How to complete this task: Set down all the entries again, word for word.

Records shown:
%%

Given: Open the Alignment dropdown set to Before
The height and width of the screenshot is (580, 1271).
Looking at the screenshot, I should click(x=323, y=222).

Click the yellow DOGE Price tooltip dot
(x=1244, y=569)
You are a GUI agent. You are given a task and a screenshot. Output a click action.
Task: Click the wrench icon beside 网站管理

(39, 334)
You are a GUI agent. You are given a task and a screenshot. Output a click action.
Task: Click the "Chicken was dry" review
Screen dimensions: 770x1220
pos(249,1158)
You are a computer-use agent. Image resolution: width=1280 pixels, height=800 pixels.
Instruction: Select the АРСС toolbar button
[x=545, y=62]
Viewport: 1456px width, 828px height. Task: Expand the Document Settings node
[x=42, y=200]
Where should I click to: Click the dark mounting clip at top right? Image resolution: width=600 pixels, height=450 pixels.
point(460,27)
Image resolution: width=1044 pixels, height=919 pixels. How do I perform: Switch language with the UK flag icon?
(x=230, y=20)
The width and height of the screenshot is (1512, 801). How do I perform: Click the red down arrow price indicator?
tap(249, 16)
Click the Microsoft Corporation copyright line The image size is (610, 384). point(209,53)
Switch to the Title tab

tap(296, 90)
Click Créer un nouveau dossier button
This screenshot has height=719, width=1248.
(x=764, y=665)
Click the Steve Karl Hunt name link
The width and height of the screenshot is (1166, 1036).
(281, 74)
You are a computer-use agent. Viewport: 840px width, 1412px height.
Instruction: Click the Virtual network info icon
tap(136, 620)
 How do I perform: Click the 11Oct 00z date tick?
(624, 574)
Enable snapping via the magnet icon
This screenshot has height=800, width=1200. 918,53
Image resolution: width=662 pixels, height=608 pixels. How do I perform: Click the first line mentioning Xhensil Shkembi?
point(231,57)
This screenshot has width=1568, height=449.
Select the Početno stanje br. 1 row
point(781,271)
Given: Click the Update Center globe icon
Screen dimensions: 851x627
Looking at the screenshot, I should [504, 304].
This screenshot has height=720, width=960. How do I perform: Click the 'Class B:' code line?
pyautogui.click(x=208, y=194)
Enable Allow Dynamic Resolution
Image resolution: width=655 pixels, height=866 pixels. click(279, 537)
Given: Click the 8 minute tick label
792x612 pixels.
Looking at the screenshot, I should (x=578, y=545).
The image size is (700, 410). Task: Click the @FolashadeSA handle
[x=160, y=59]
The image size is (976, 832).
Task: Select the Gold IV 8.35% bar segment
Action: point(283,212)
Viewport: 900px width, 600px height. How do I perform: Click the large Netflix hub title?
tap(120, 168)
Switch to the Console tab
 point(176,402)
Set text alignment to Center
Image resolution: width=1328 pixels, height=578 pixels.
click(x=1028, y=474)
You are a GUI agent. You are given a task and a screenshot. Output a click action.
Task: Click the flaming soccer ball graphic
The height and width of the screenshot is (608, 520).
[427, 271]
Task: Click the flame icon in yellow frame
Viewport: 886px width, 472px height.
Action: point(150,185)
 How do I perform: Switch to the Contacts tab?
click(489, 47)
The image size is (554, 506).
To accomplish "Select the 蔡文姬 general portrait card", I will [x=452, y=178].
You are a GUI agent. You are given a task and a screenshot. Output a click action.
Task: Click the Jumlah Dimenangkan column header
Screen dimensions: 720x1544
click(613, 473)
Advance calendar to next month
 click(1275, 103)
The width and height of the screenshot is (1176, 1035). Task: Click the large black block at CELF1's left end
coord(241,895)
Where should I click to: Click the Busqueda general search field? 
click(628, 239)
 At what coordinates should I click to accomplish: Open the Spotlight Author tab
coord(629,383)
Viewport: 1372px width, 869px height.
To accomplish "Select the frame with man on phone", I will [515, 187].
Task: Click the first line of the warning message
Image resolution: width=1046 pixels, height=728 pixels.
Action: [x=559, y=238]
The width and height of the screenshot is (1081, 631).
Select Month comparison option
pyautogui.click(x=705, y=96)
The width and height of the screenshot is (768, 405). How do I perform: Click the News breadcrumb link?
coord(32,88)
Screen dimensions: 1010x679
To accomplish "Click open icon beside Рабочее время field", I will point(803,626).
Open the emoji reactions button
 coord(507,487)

%%

Response area:
Given: Open the Alignment dropdown set to Before
The height and width of the screenshot is (580, 1271).
Looking at the screenshot, I should click(x=323, y=222).

Click the yellow DOGE Price tooltip dot
(x=1244, y=569)
You are a GUI agent. You are given a task and a screenshot. Output a click action.
Task: Click the wrench icon beside 网站管理

(39, 334)
You are a GUI agent. You are given a task and a screenshot. Output a click action.
Task: Click the "Chicken was dry" review
Screen dimensions: 770x1220
pos(249,1158)
You are a computer-use agent. Image resolution: width=1280 pixels, height=800 pixels.
Instruction: Select the АРСС toolbar button
[x=545, y=62]
Viewport: 1456px width, 828px height. Task: Expand the Document Settings node
[x=42, y=200]
Where should I click to: Click the dark mounting clip at top right? Image resolution: width=600 pixels, height=450 pixels.
point(460,27)
Image resolution: width=1044 pixels, height=919 pixels. How do I perform: Switch language with the UK flag icon?
(x=230, y=20)
The width and height of the screenshot is (1512, 801). How do I perform: Click the red down arrow price indicator?
tap(249, 16)
Click the Microsoft Corporation copyright line The image size is (610, 384). point(209,53)
Switch to the Title tab

tap(296, 90)
Click Créer un nouveau dossier button
This screenshot has height=719, width=1248.
(x=764, y=665)
Click the Steve Karl Hunt name link
The width and height of the screenshot is (1166, 1036).
(281, 74)
You are a computer-use agent. Viewport: 840px width, 1412px height.
Instruction: Click the Virtual network info icon
tap(136, 620)
 How do I perform: Click the 11Oct 00z date tick?
(624, 574)
Enable snapping via the magnet icon
This screenshot has height=800, width=1200. 918,53
Image resolution: width=662 pixels, height=608 pixels. How do I perform: Click the first line mentioning Xhensil Shkembi?
point(231,57)
This screenshot has width=1568, height=449.
Select the Početno stanje br. 1 row
point(781,271)
Given: Click the Update Center globe icon
Screen dimensions: 851x627
Looking at the screenshot, I should [504, 304].
This screenshot has height=720, width=960. How do I perform: Click the 'Class B:' code line?
pyautogui.click(x=208, y=194)
Enable Allow Dynamic Resolution
Image resolution: width=655 pixels, height=866 pixels. click(279, 537)
Given: Click the 8 minute tick label
792x612 pixels.
Looking at the screenshot, I should (x=578, y=545).
The image size is (700, 410). Task: Click the @FolashadeSA handle
[x=160, y=59]
The image size is (976, 832).
Task: Select the Gold IV 8.35% bar segment
Action: point(283,212)
Viewport: 900px width, 600px height. How do I perform: Click the large Netflix hub title?
tap(120, 168)
Switch to the Console tab
 point(176,402)
Set text alignment to Center
Image resolution: width=1328 pixels, height=578 pixels.
click(x=1028, y=474)
You are a GUI agent. You are given a task and a screenshot. Output a click action.
Task: Click the flaming soccer ball graphic
The height and width of the screenshot is (608, 520).
[427, 271]
Task: Click the flame icon in yellow frame
Viewport: 886px width, 472px height.
Action: point(150,185)
 How do I perform: Switch to the Contacts tab?
click(489, 47)
The image size is (554, 506).
To accomplish "Select the 蔡文姬 general portrait card", I will [x=452, y=178].
You are a GUI agent. You are given a task and a screenshot. Output a click action.
Task: Click the Jumlah Dimenangkan column header
Screen dimensions: 720x1544
click(613, 473)
Advance calendar to next month
 click(1275, 103)
The width and height of the screenshot is (1176, 1035). Task: Click the large black block at CELF1's left end
coord(241,895)
Where should I click to: Click the Busqueda general search field? 
click(628, 239)
 At what coordinates should I click to accomplish: Open the Spotlight Author tab
coord(629,383)
Viewport: 1372px width, 869px height.
To accomplish "Select the frame with man on phone", I will [515, 187].
Task: Click the first line of the warning message
Image resolution: width=1046 pixels, height=728 pixels.
Action: [x=559, y=238]
The width and height of the screenshot is (1081, 631).
Select Month comparison option
pyautogui.click(x=705, y=96)
The width and height of the screenshot is (768, 405). How do I perform: Click the News breadcrumb link?
coord(32,88)
Screen dimensions: 1010x679
To accomplish "Click open icon beside Рабочее время field", I will point(803,626).
Open the emoji reactions button
 coord(507,487)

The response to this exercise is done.